::: Source text

Published: November 29, 2002 (Issue # 824)


MOSCOW - First there was Scrooge, the Dickens character who banned holiday celebrations at work. Now there's Mayor Yury Luzhkov, Moscow's own anti-scrooge.

The Moscow mayor's love of holidays has him insisting "forcing, actually, on pain of fine" that every single shop dress itself up for this year's winter celebrations.

Long known for his passion for decorating the city streets lavishly ahead of every holiday, Luzhkov has ordered all stores, restaurants, cafes and markets to adorn their shop windows and interiors with decorations ahead of the winter holiday season, and has even given a Dec. 1 deadline to do so.

Those who do not comply with the mayor's order will face fines of up to 200 rubles, Zhanna Artyomova, deputy head of City Hall's consumer-goods department, said Thursday. She said public institutions, like post offices and banks, have until Dec. 15 to put up decorations.

Artyomova said she sees nothing wrong in forcing companies to get into the holiday spirit.

"As of next week, our inspectors will be out checking whether people comply with the order," Artyomova said, adding that she does not expect many people to resist the idea of creating a festive atmosphere.

"People who, for example, operate a store, must understand that it is not their house but a kind of public place. After all, their mission is to please consumers and to keep them in good spirits," she said.

Forcing people to celebrate may be an unusual way to govern, but the Moscow mayor is not the first to try his hand at it. Peter the Great is known to have ordered everyone to have fun over the Christmas period. But the winner for drawing forced smiles and gritted teeth has to go the Chinese government, which encouraged Tibetans to take part in celebrations for the 50th anniversary of Communist rule under threat of pay and pension cuts. Luzhkov still has a long way to go.

Artyomova said the city will not impose strict guidelines for the decorations, only that they should be done in a certain style.

Tiny stores or kiosks will be not be obliged to spend a fortune on expensive trees and decorations. "Of course, everything will depend on their wallets and imagination," she said.

The city has at least one hard-and-fast rule, however. Every business must make sure its windows are illuminated from 4.30 p.m. until 1 a.m. "Those who fail to switch the lights on will be considered violators and subject to fines," Artyomova said.

::::::
::: Given information

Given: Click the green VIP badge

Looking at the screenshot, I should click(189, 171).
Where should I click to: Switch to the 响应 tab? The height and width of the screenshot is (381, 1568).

::::::

Problems and tasks:
1. In the Moscow holiday decorations article, change the stretch from "Forcing people to" through "long way to go." so that "Catherine the Great" stands in place of "Peter the Great".
2. According to the Moscow holiday decorations article, during which hours must every business keep its windows illuminated?

Responses in order:
1.
Forcing people to celebrate may be an unusual way to govern, but the Moscow mayor is not the first to try his hand at it. Catherine the Great is known to have ordered everyone to have fun over the Christmas period. But the winner for drawing forced smiles and gritted teeth has to go the Chinese government, which encouraged Tibetans to take part in celebrations for the 50th anniversary of Communist rule under threat of pay and pension cuts. Luzhkov still has a long way to go.

2. From 4:30 p.m. until 1 a.m.